| What to do |
Whenever the word "plus" appears in a line of the data below, copy that line.

| Input records |
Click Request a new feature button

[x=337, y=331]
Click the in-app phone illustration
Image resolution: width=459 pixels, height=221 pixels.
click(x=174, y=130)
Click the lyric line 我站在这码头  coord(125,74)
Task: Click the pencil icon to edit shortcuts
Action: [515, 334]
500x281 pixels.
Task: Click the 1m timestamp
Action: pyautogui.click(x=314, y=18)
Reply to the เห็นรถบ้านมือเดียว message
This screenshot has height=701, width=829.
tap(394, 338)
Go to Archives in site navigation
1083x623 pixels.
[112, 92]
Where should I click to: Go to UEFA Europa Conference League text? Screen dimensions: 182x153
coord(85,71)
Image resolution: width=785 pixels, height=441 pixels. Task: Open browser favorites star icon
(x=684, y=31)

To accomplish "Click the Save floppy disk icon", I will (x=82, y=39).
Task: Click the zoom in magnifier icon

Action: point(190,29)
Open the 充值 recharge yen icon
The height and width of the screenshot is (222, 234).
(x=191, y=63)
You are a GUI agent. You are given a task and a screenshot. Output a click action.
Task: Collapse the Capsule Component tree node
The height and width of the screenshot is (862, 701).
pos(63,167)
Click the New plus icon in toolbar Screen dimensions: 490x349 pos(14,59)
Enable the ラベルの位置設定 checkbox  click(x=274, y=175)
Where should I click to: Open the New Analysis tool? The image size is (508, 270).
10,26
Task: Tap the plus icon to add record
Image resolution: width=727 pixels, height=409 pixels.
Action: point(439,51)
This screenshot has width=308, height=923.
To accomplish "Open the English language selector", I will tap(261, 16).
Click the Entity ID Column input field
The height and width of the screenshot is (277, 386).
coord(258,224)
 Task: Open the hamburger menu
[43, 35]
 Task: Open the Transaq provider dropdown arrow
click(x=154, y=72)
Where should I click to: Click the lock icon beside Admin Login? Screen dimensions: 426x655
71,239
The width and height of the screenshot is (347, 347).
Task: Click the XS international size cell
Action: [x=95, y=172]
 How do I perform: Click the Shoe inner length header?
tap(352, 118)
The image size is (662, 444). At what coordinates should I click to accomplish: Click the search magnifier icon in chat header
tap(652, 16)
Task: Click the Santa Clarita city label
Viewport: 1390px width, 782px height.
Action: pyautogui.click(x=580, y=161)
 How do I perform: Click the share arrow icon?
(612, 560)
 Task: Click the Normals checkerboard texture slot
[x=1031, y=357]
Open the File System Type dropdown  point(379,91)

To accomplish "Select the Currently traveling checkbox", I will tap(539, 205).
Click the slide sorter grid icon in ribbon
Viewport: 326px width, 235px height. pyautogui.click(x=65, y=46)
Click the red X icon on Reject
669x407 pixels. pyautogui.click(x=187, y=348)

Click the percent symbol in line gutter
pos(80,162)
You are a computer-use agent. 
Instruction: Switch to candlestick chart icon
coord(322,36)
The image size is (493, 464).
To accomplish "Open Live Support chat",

| Answer space |
Click the New plus icon in toolbar Screen dimensions: 490x349 pos(14,59)
Task: Tap the plus icon to add record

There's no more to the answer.